WaterAid was founded in 1981 by men and women in the British water industry with a passion and commitment to improve public health. In many respects, the industry is the great inheritor of 19th century public health engineering projects that changed the lives of the UK population, of which vast numbers lived in Dickensian slums, where disease ran rife due to a lack of safe water and the presence of open sewers.
Today, over 1.1 billion people around the world do not have access to safe water and over2.6 billion do not have access to safe sanitation. Clearly, this situation is a continuing 21st century scandal. As WaterAid has grown in experience, reputation and capability, we have learnt that funding improved water and sanitation projects, while important in its own right, is an insufficient response to the need to meet people’s rights to sufficient, affordable, accessible, safe and acceptable water and sanitation services.
WaterAid’s vision is of a world where everyone has access to safe water and sanitation. To achieve this, the causes that prevent a third of the world from enjoying these fundamental rights must be tackled. However, these causes go beyond bad practices and badly designed programmes. They exist in the legal, economic, political, cultural and social inequalities of societies where WaterAid works, and throughout the rest of the developing world. They are not limited to policies in water and sanitation but include policies that affect people’s access to water and sanitation, for example, policies and programmes for poverty eradication, trade and investment. They include inequalities between classes, genders, ethnicities and other social groups, that lead to the marginalisation of vulnerable people. They include the quality of government, as well as the quality of governance, the ability (or lack thereof ) of poor people to have a voice and the means to hold their governments to account. They include unequal relationships and imbalances of power between the rich industrialised countries of the ‘North’ and the developing countries of the ‘South’.

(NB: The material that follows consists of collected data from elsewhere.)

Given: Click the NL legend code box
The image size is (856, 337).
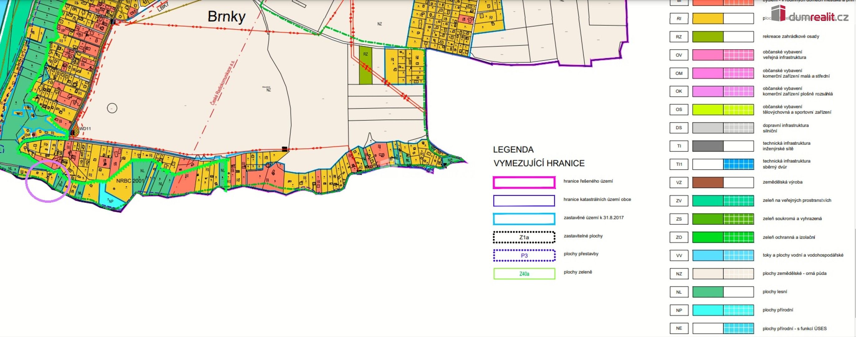Looking at the screenshot, I should point(679,292).
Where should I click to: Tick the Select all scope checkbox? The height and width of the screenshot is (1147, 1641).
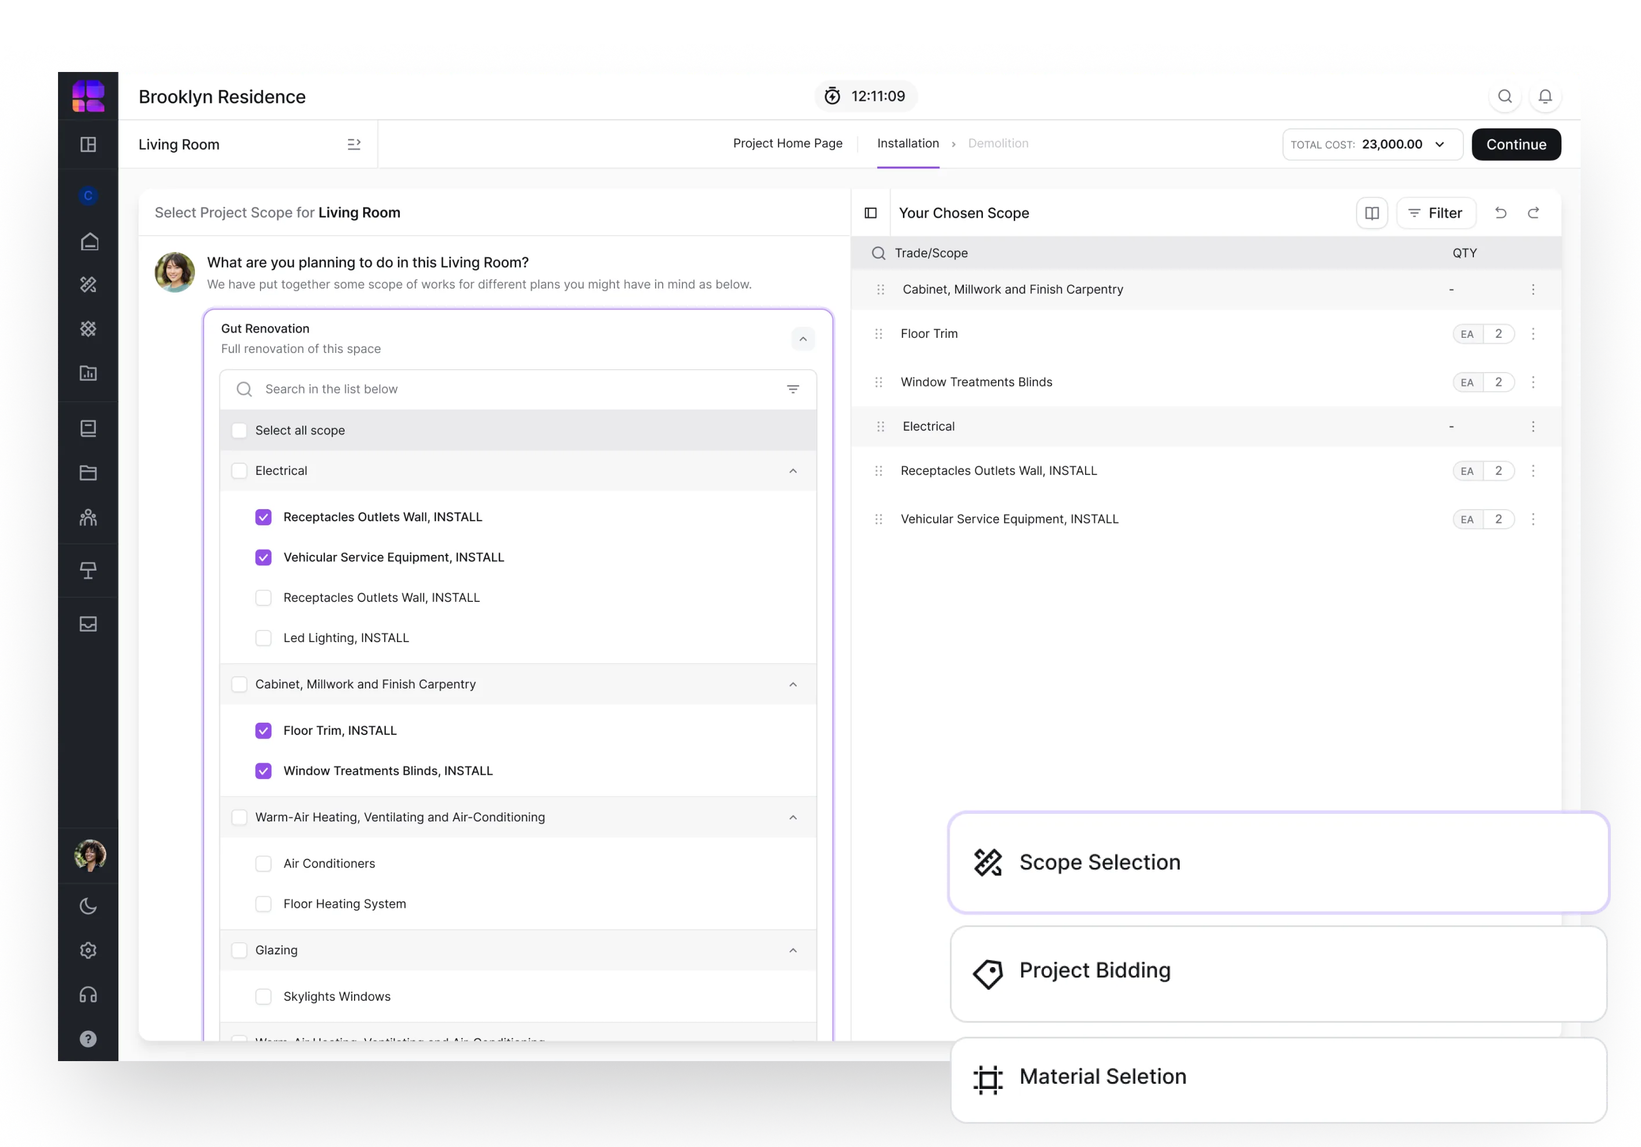coord(239,430)
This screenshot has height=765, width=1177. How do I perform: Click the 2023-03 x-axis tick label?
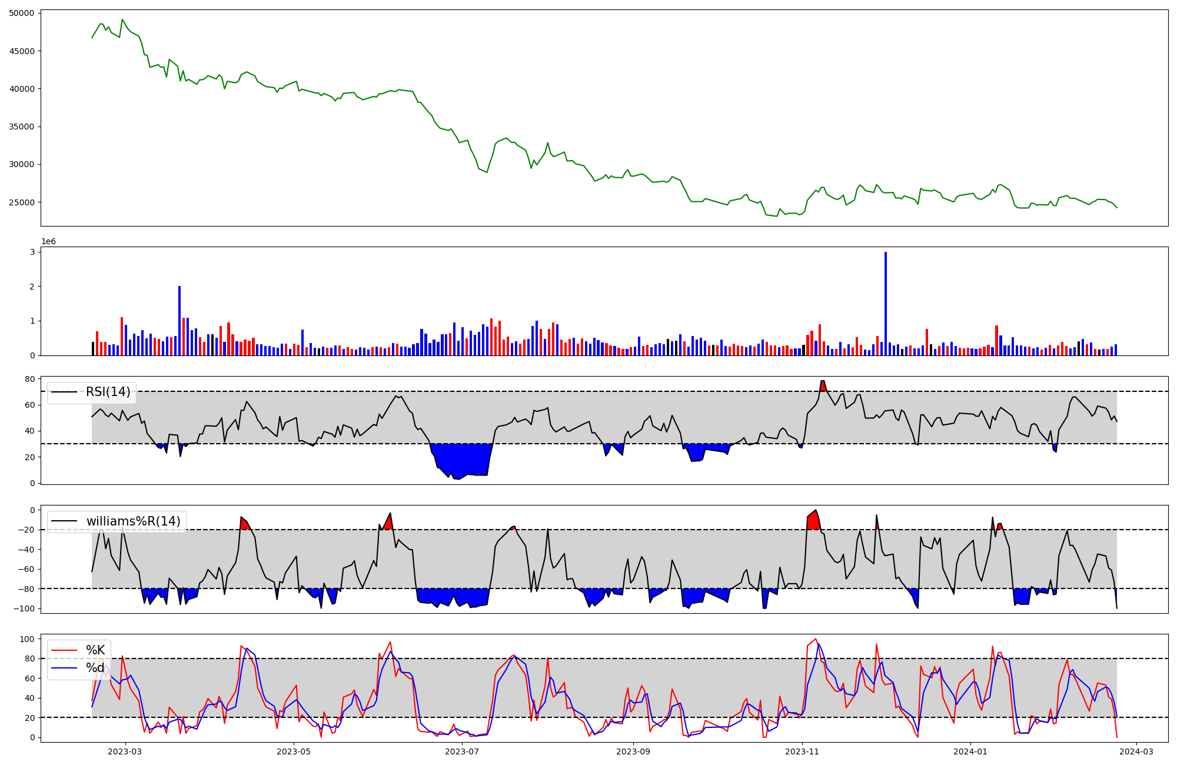point(125,751)
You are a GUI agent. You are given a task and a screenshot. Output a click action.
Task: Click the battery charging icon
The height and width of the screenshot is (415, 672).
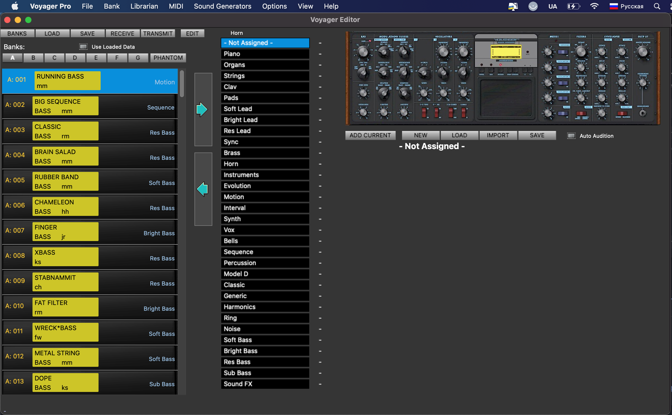pyautogui.click(x=573, y=6)
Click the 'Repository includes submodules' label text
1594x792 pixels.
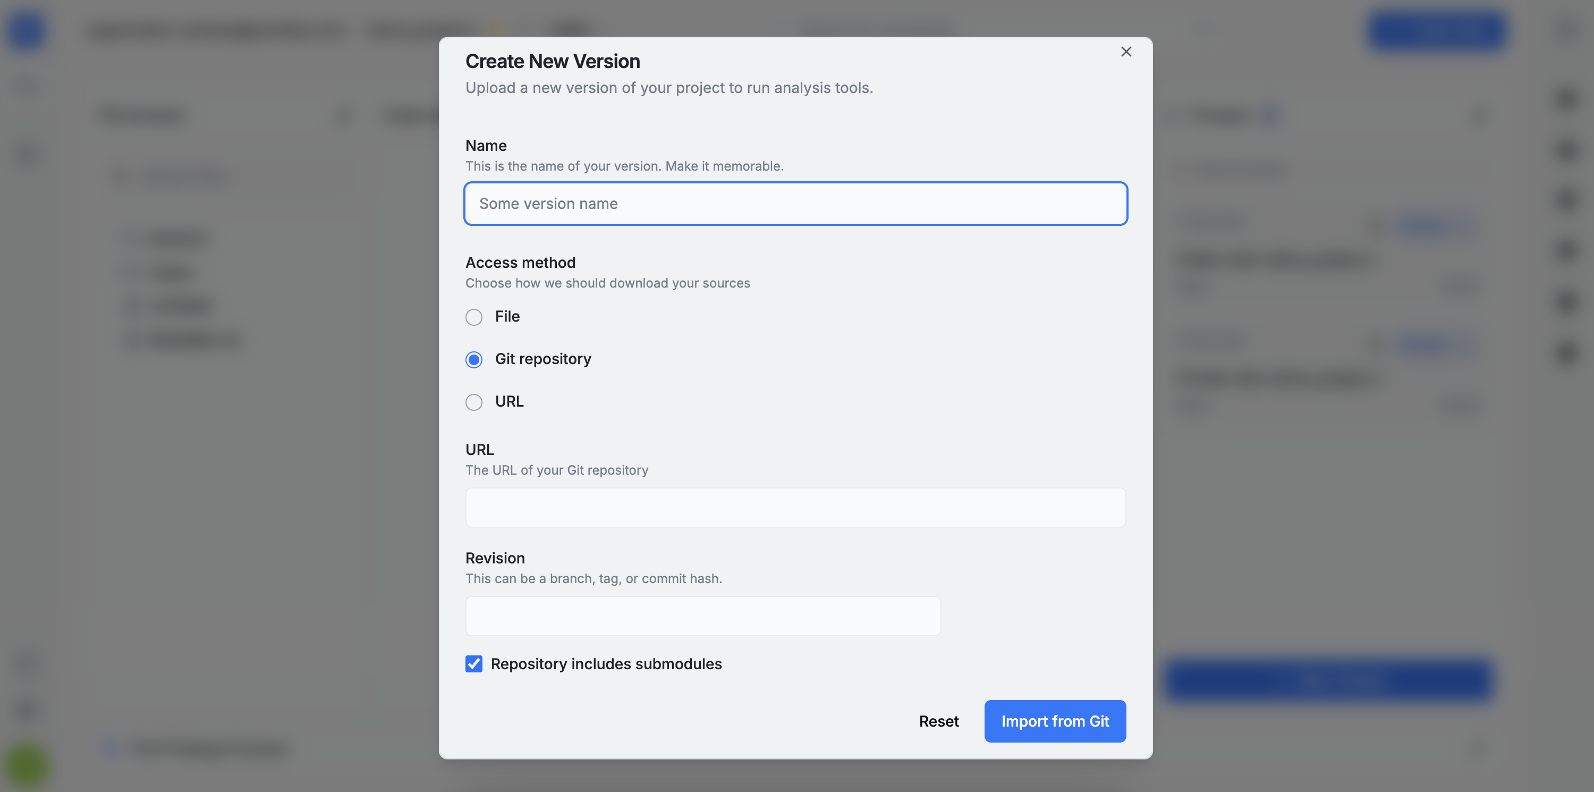pyautogui.click(x=606, y=664)
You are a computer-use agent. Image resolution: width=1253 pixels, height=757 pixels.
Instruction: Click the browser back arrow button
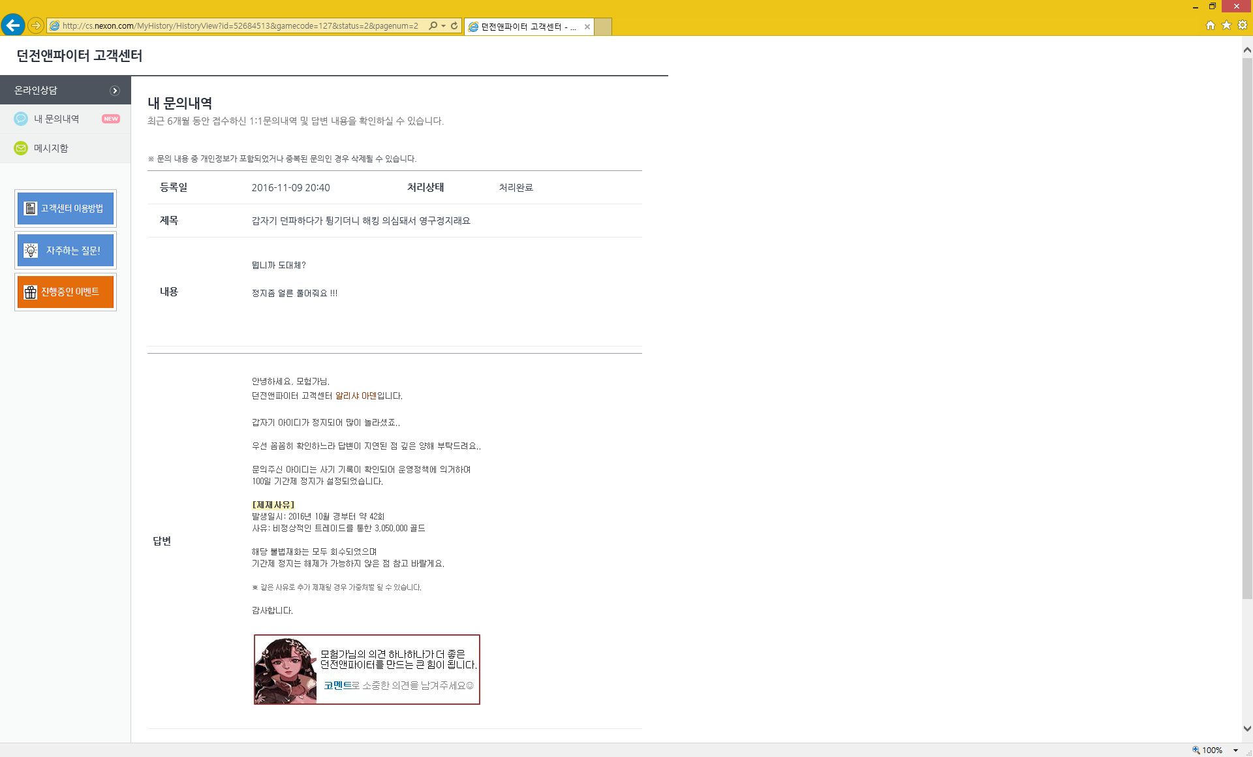12,25
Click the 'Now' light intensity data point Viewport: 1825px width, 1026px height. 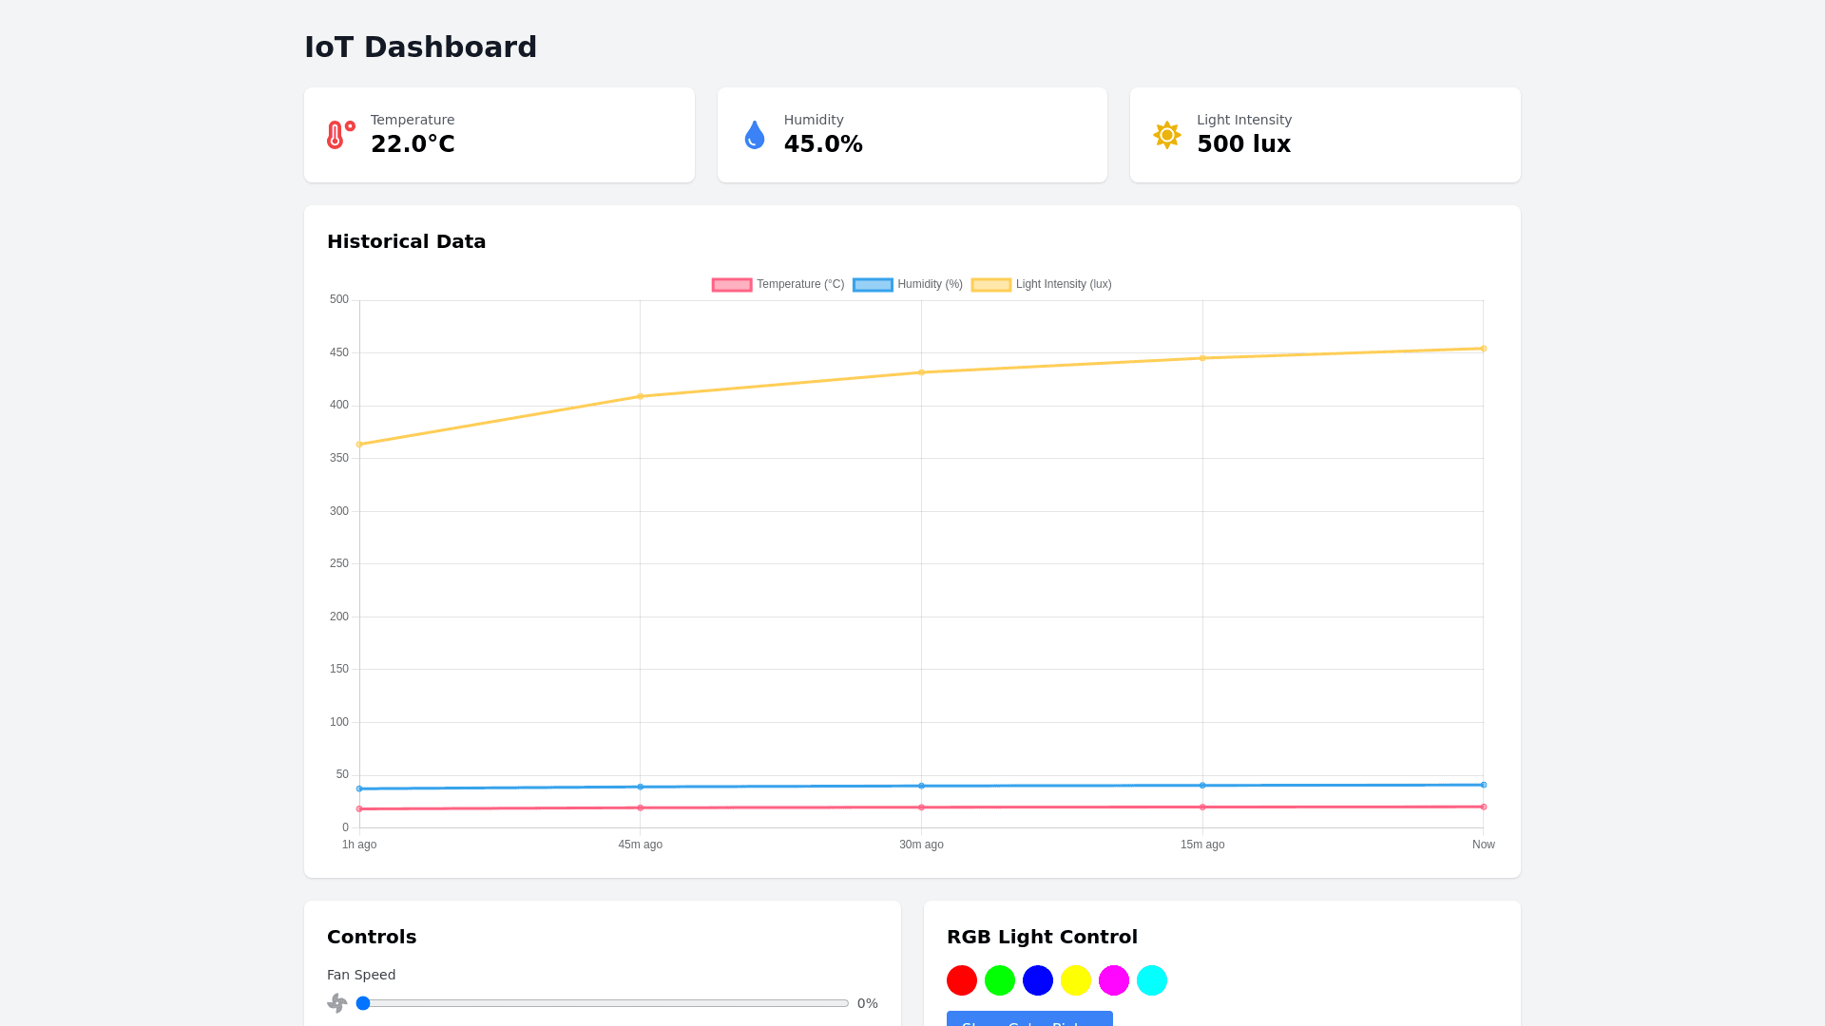pyautogui.click(x=1483, y=349)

Together with a growing number of development NGOs, WaterAid is committed to carrying
out advocacy work in order to maximise the impact of its programme activities and to meet
global water, sanitation and hygiene needs. This commitment reflects the corporate aims of the organisation, which include, ‘influencing national policies and practices so that the poor gain access to safe, affordable, accessible and sustainable water supply, sanitation and hygiene promotion services’.
The Advocacy Sourcebook is not only a resource for WaterAid staff and its project partners, but for anyone who wants to understand, plan and carry out advocacy work systematically and effectively. WaterAid is committed to challenging the barriers that prevent access to essential water and sanitation services. We hope that this updated edition of The Advocacy Sourcebook will provide you with the ideas, methods and tools to take action in local campaigns or international movements that make a difference when it comes to who can turn on a tap or go to the toilet with comfort and dignity.